Action item: Every line with "screenshot" in it must be copied from the data.

Data section:
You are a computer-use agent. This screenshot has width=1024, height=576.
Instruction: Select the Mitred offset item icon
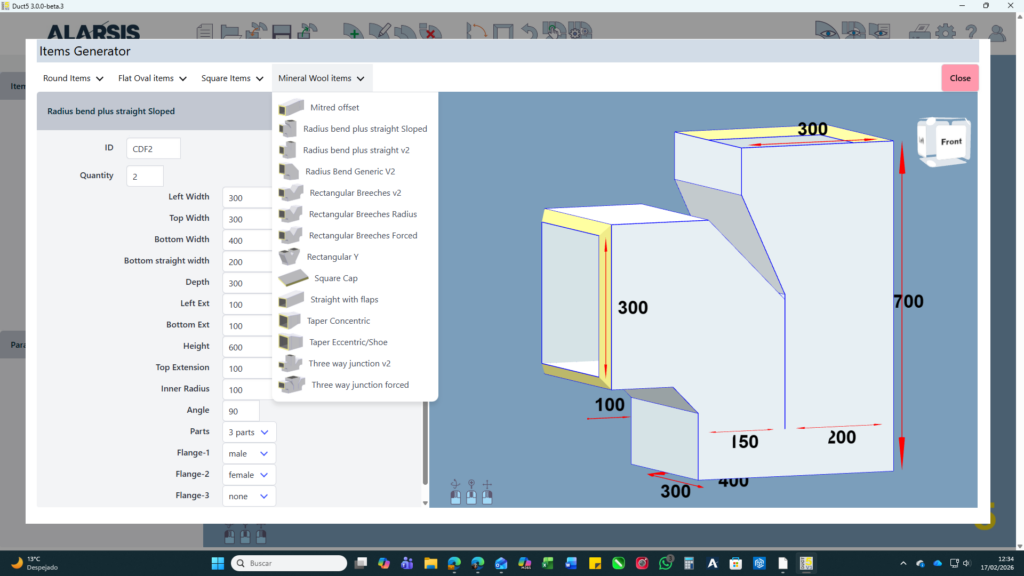point(291,107)
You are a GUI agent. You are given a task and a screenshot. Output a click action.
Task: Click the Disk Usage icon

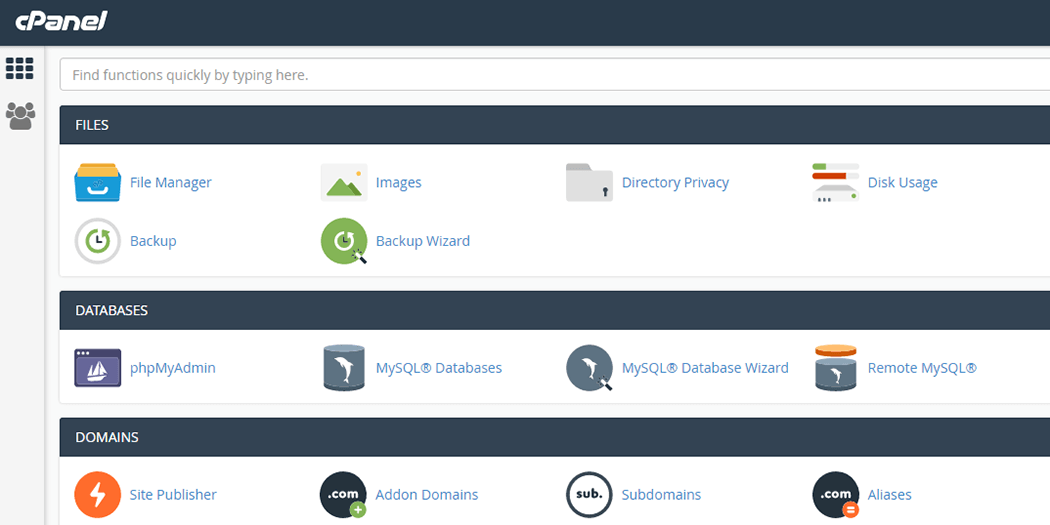pyautogui.click(x=835, y=183)
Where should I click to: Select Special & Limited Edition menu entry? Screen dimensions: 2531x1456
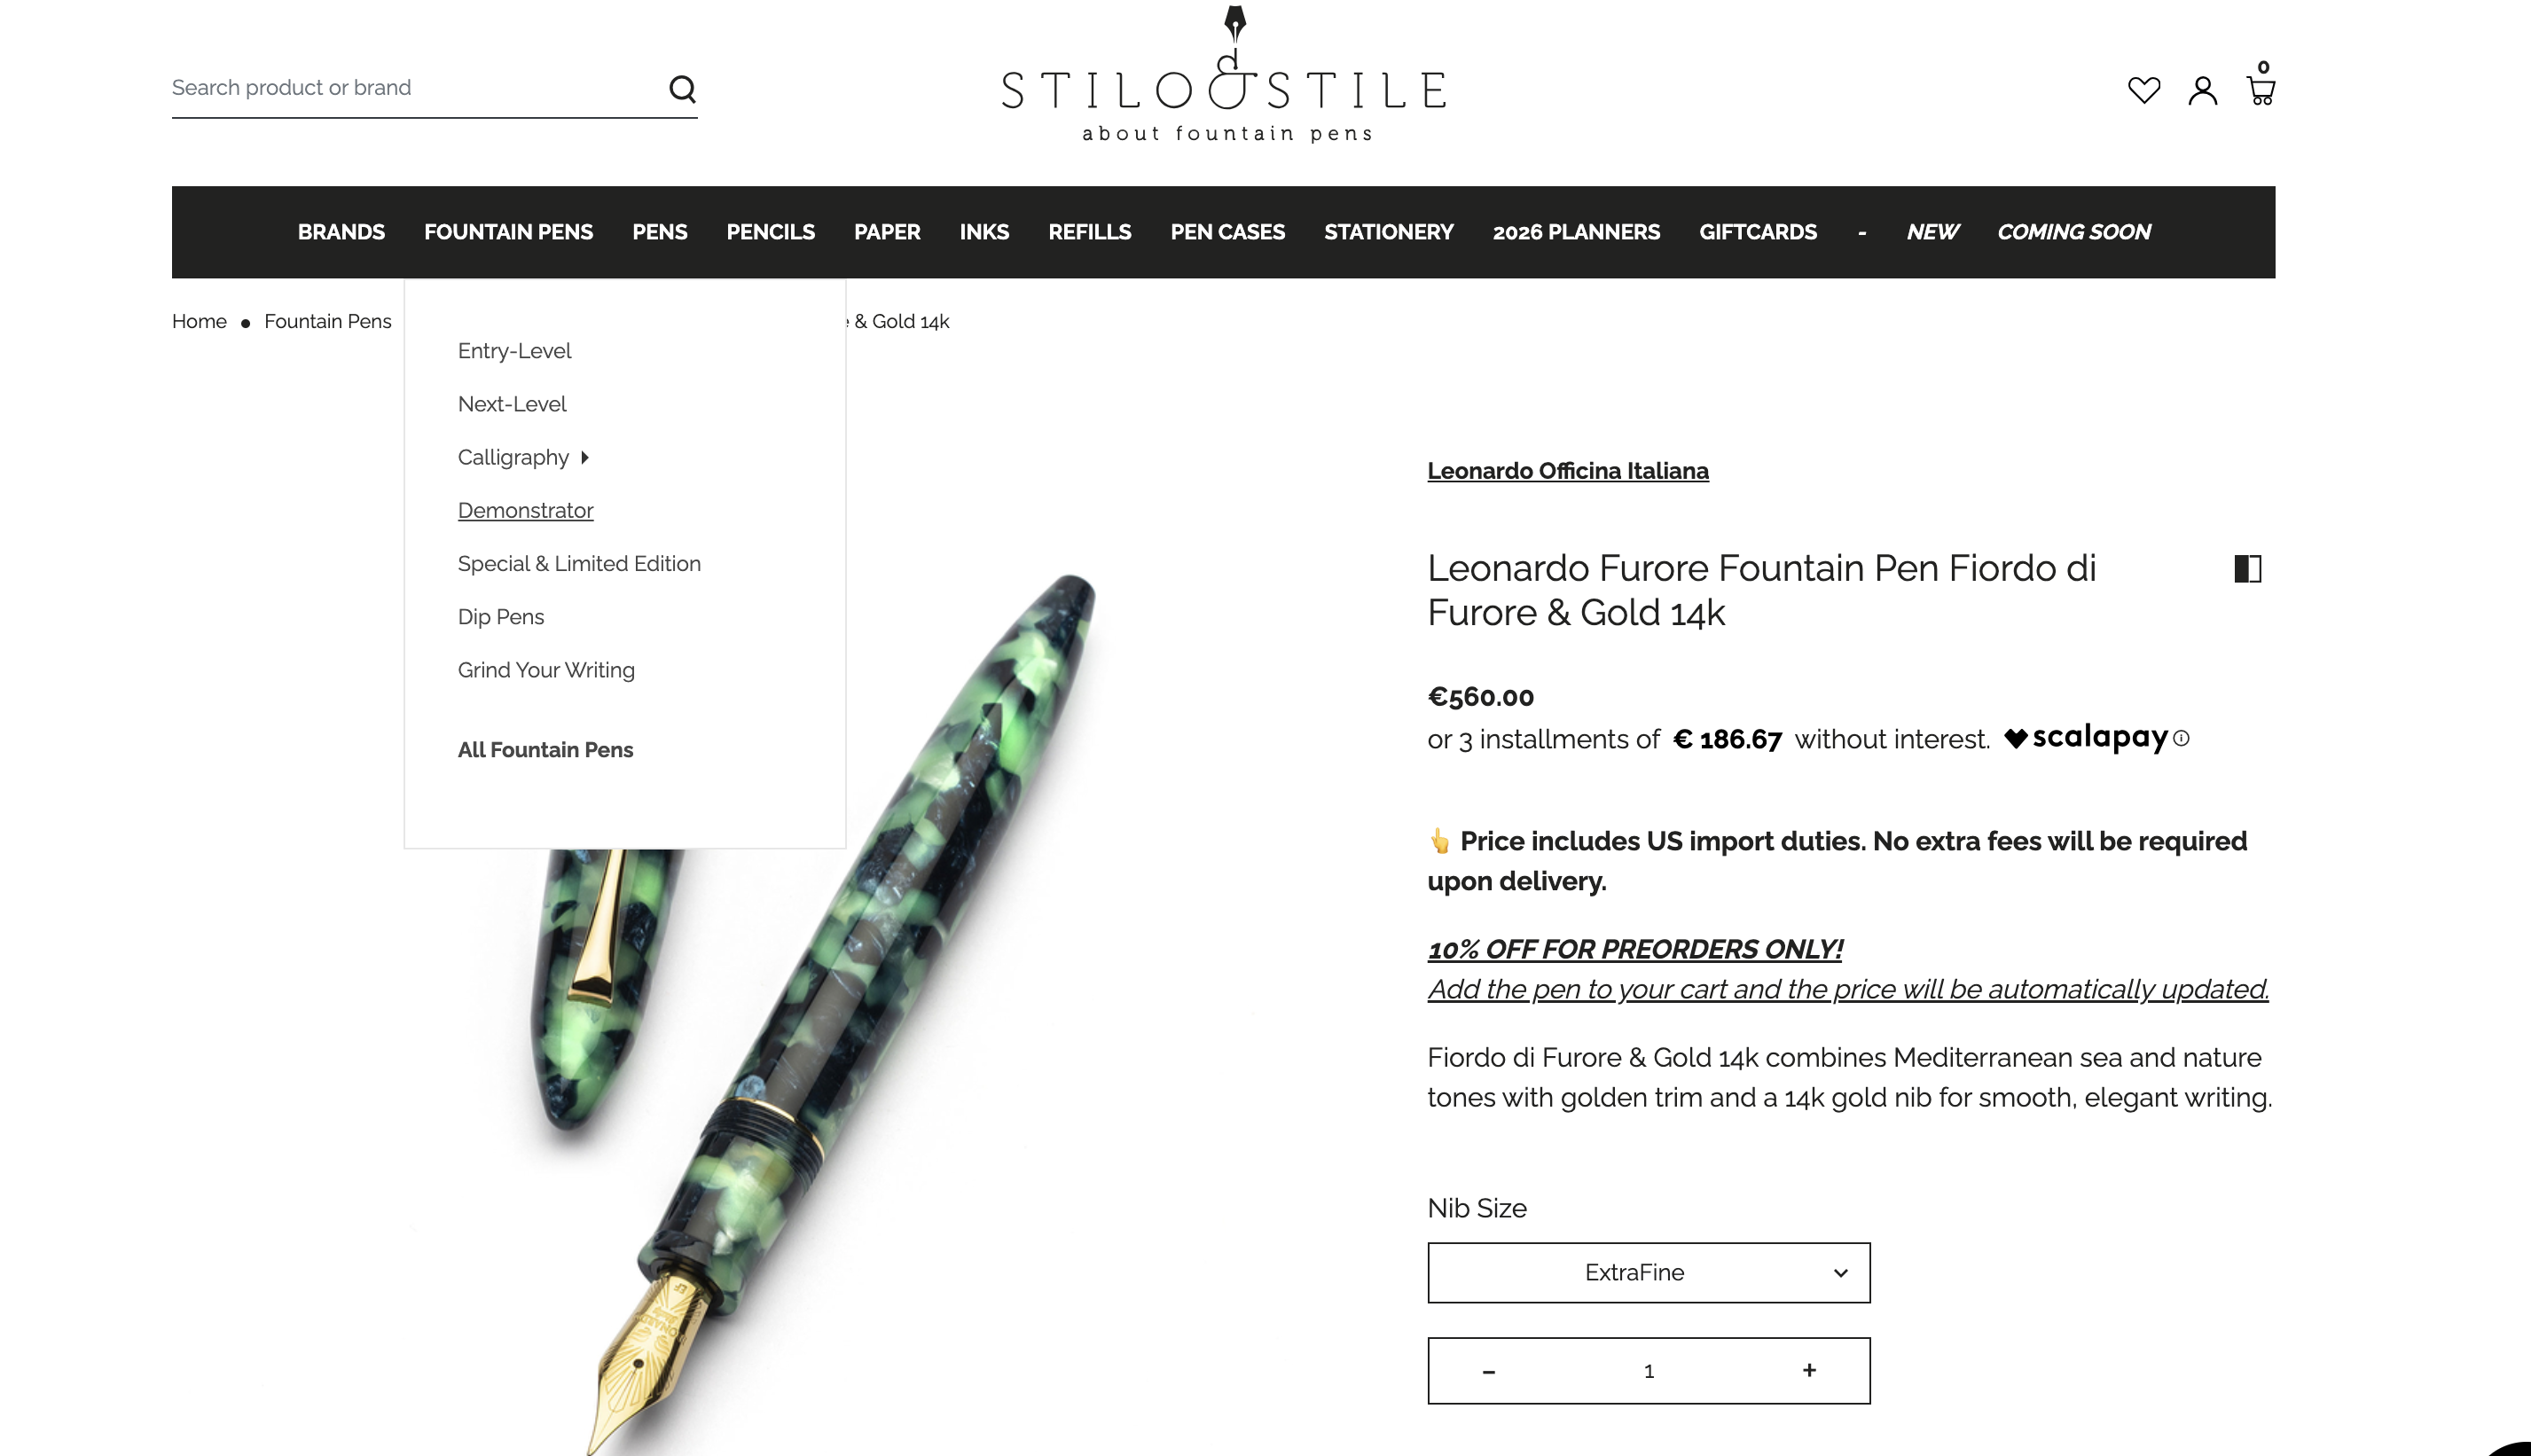[579, 563]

Answer box:
You are a computer-use agent. This screenshot has width=1024, height=576.
You are a GUI agent. You are given a task and a screenshot. Output a click action.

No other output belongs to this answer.